- **THE PROBLEM**
Starting at the line that contains "on _a_m_a_r_a_c_h_i's comment", transcribe every remaining line of the entries exactly, including the last one.

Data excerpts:
Start of Block

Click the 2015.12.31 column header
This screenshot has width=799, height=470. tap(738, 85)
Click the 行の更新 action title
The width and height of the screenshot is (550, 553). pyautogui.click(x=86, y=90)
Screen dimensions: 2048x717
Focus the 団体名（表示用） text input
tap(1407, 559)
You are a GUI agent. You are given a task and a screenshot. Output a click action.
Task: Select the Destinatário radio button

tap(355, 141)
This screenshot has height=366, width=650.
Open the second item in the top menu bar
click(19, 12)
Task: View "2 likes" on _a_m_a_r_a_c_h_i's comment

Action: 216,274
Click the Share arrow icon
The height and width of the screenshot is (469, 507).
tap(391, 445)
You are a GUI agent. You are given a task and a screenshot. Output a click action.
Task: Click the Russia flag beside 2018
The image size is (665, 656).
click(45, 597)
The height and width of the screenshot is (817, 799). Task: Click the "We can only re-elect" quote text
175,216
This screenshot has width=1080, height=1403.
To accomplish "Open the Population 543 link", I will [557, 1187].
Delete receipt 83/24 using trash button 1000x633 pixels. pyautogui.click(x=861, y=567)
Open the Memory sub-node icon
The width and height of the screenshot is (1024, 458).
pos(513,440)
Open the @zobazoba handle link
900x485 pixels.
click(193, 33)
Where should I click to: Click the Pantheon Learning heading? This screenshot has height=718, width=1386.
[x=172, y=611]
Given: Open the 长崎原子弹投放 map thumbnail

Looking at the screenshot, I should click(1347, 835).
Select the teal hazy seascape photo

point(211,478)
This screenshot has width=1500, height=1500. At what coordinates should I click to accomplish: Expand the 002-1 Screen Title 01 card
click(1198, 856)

End of Block

- **REPLY TO THE EXERCISE**
Task: View "2 likes" on _a_m_a_r_a_c_h_i's comment

Action: 216,274
Click the Share arrow icon
The height and width of the screenshot is (469, 507).
tap(391, 445)
You are a GUI agent. You are given a task and a screenshot. Output a click action.
Task: Click the Russia flag beside 2018
The image size is (665, 656).
click(45, 597)
The height and width of the screenshot is (817, 799). Task: Click the "We can only re-elect" quote text
175,216
This screenshot has width=1080, height=1403.
To accomplish "Open the Population 543 link", I will [557, 1187].
Delete receipt 83/24 using trash button 1000x633 pixels. pyautogui.click(x=861, y=567)
Open the Memory sub-node icon
The width and height of the screenshot is (1024, 458).
pos(513,440)
Open the @zobazoba handle link
900x485 pixels.
click(193, 33)
Where should I click to: Click the Pantheon Learning heading? This screenshot has height=718, width=1386.
[x=172, y=611]
Given: Open the 长崎原子弹投放 map thumbnail

Looking at the screenshot, I should click(1347, 835).
Select the teal hazy seascape photo

point(211,478)
This screenshot has width=1500, height=1500. At what coordinates should I click to accomplish: Expand the 002-1 Screen Title 01 card
click(1198, 856)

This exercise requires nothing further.